Uma empresa como a Sabesp, com capacidade de entregar bons serviços, tende a melhorar a eficiência e reduzir custos sendo privada. Há liberdade de inovar, de contratação, de trazer elementos mais sofisticados para a gestão da companhia.
No estado, tem todo o ciclo de prestação de contas, via Tribunal de Contas, Lei de Licitações, que temos que seguir. Quando a empresa passa a ser privada, consegue mais flexibilidade na gestão de forma ampla. Tende a ser mais eficiente, prestar o mesmo serviço, eventualmente com melhor qualidade e a um custo menor. E entregar mais antes.

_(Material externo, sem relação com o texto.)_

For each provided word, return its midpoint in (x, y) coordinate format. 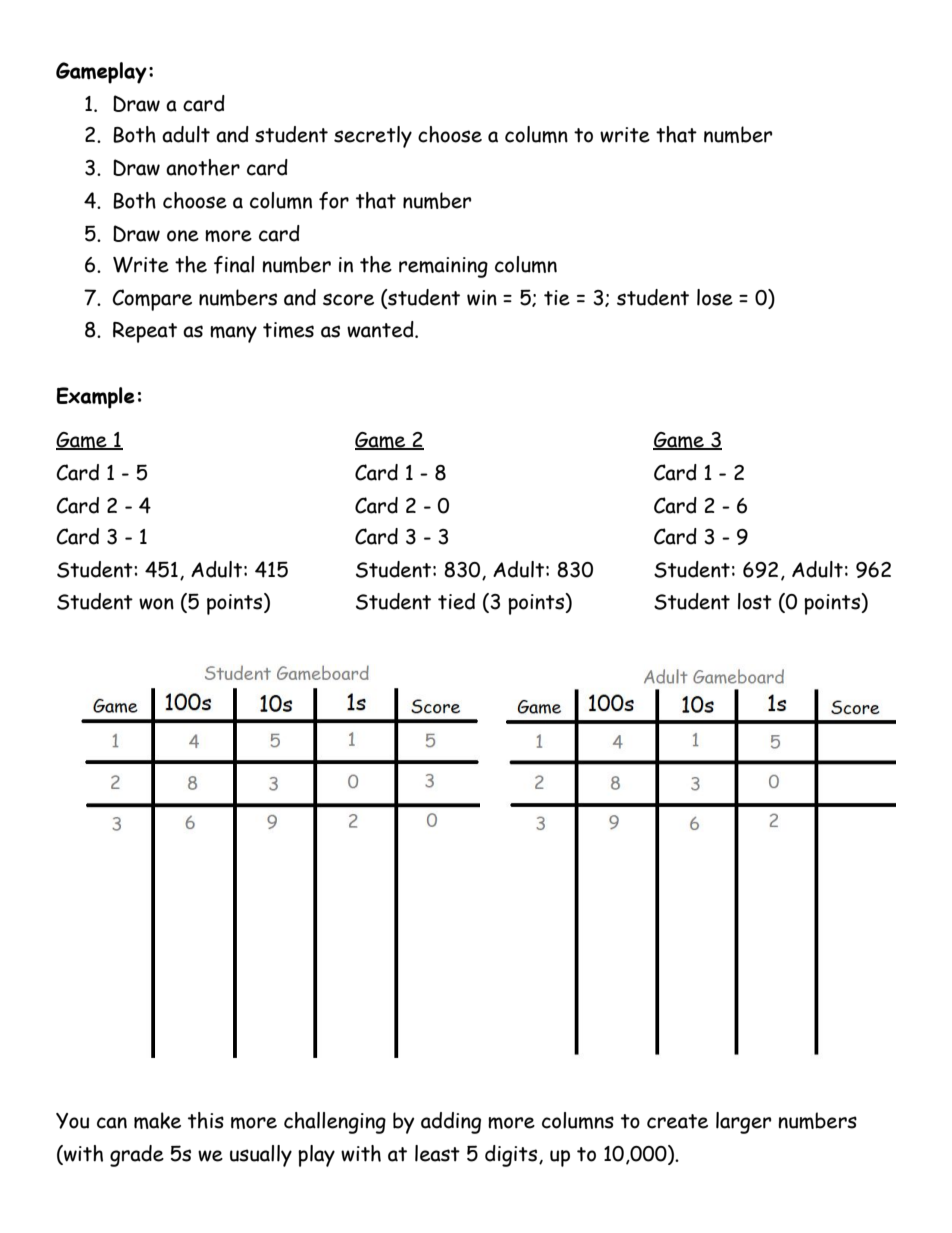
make (157, 1120)
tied (456, 601)
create (677, 1121)
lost (755, 601)
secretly (373, 137)
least (437, 1153)
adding (451, 1123)
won (156, 604)
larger (743, 1123)
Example (95, 398)
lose (715, 297)
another (203, 167)
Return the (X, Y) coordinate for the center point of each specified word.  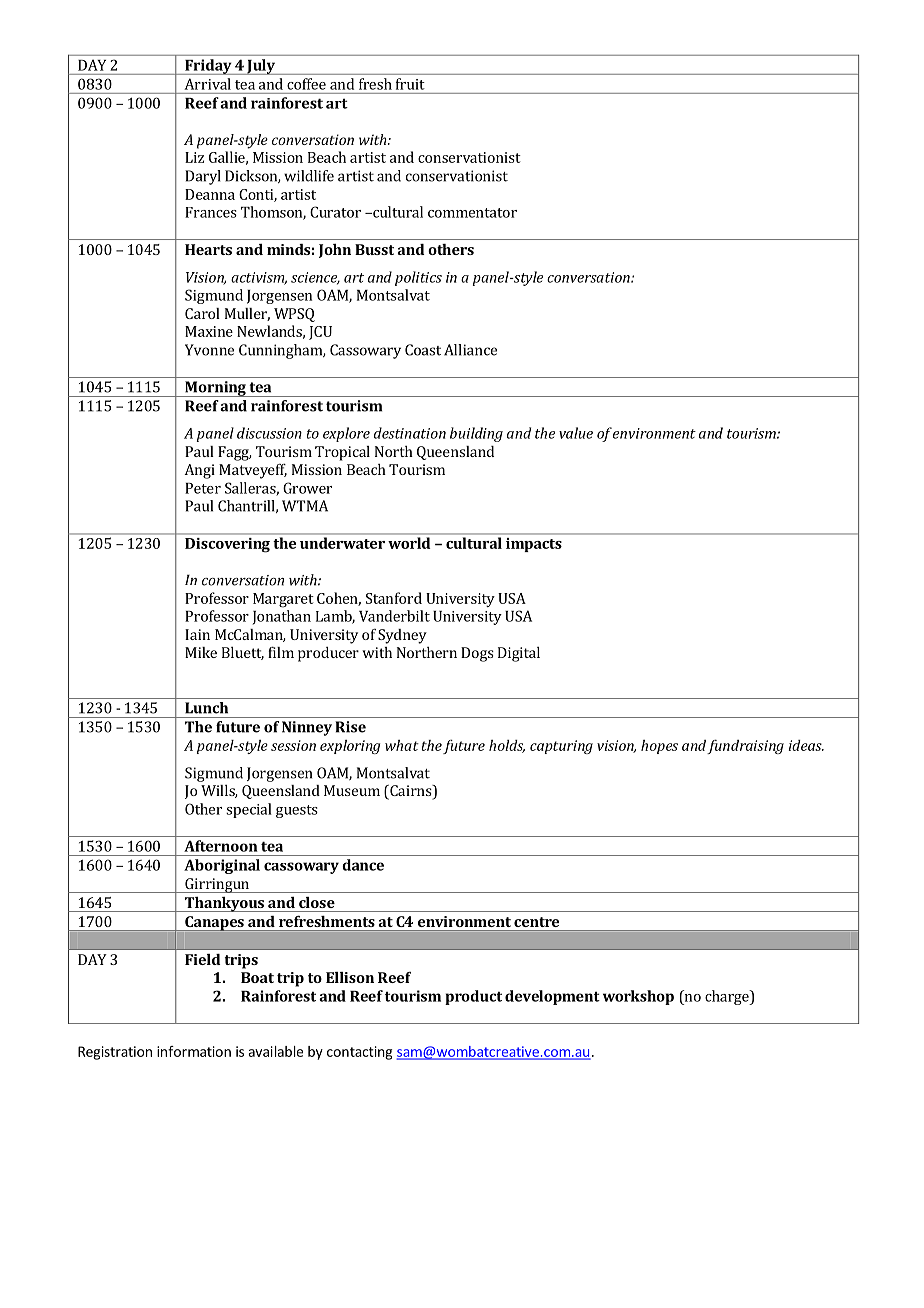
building (476, 434)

Este ano já é um bom exemplo, se pegarmos a evolução da geração de caixa da companhia, a rentabilidade, ela vem aumentando trimestre a trimestre, fruto de uma gestão mais focada em eficiência, em modernização. Estamos no meio de um ciclo de reestruturação.
Mas isso tem um limite, que a estrutura estatal nos impõe e que não podemos comparar com uma empresa privada do ponto de vista de flexibilidade e agilidade de contratação, por exemplo. Inclusive para os funcionários, se pensar em uma forma de reconhecer o desempenho e tudo mais, é muito mais rígido numa estatal.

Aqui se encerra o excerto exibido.